By revenue growth (latest reported year), Welltower Inc.
(WELL) is pulling ahead at 35. 8% versus 2. 2% for BXP, Inc. (BXP). On earnings-per-share growth, the picture is similar: BXP, Inc. grew EPS 1833% year-over-year, compared to -11. 5% for Welltower Inc.. Over a 3-year CAGR, WELL leads at 22. 7% annualised revenue growth. Higher growth typically commands a higher valuation multiple — check whether the premium P/E or P/S is justified by the growth rate using the PEG ratio.
06Which has better profit margins — BXP or WELL?
Welltower Inc.
(WELL) is the more profitable company, earning 8. 8% net margin versus 7. 9% for BXP, Inc. — meaning it keeps 8. 8% of every revenue dollar as bottom-line profit. Operating margin tells a similar story: BXP leads at 55. 7% versus 3. 3% for WELL. At the gross margin level — before operating expenses — BXP leads at 60. 6%, reflecting greater pricing power or product mix advantage. Stronger margins indicate durable pricing power, lower cost of revenue, or higher mix of software/services.
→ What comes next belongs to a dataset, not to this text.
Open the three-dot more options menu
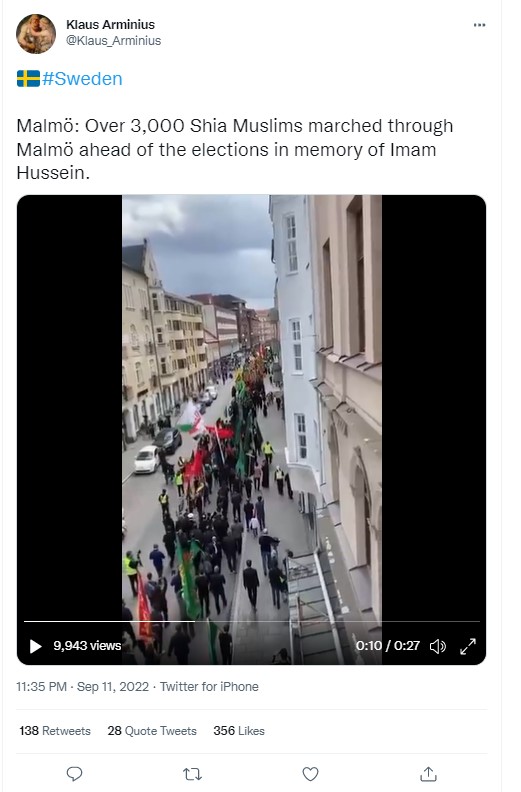The width and height of the screenshot is (521, 792). (479, 25)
They are one of the clearest signs of business quality.
07Is BXP or WELL more undervalued right now?
On forward earnings alone, BXP, Inc.
(BXP) trades at 35. 1x forward P/E versus 78. 9x for Welltower Inc. — 43. 8x cheaper on a one-year earnings basis. Analyst consensus price targets imply the most upside for BXP: 23. 2% to $72. 10.
08Which pays a better dividend — BXP or WELL?
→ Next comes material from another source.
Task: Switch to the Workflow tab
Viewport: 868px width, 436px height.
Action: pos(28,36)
All stocks in this comparison pay dividends.
BXP, Inc. (BXP) offers the highest yield at 6. 9%, versus 1. 3% for Welltower Inc. (WELL).
09Is BXP or WELL better for a retirement portfolio?
For long-horizon retirement investors, Welltower Inc.
(WELL) is the stronger choice — it scores higher on the combination of lower volatility, dividend reliability, and long-term compounding (low volatility (β 0. 13), 1. 3% yield, +230. 2% 10Y return). Both have compounded well over 10 years (WELL: +230. 2%, BXP: -27. 7%), confirming both are viable long-term holds — but the lower-volatility option typically results in less emotional selling during corrections. Retirement portfolios generally favour predictability over maximum returns. Consult a financial advisor before making allocation decisions.
10What are the main differences between BXP and WELL?
Both stocks operate in the Real Estate sector, making this a peer-level intra-sector comparison — the same macro tailwinds and headwinds will affect both.
In terms of investment character: BXP is a small-cap income-oriented stock; WELL is a mid-cap high-growth stock. These fundamental differences mean investors should not choose between them on a single metric — the "better stock" depends entirely on which of these characteristics aligns with your investment strategy.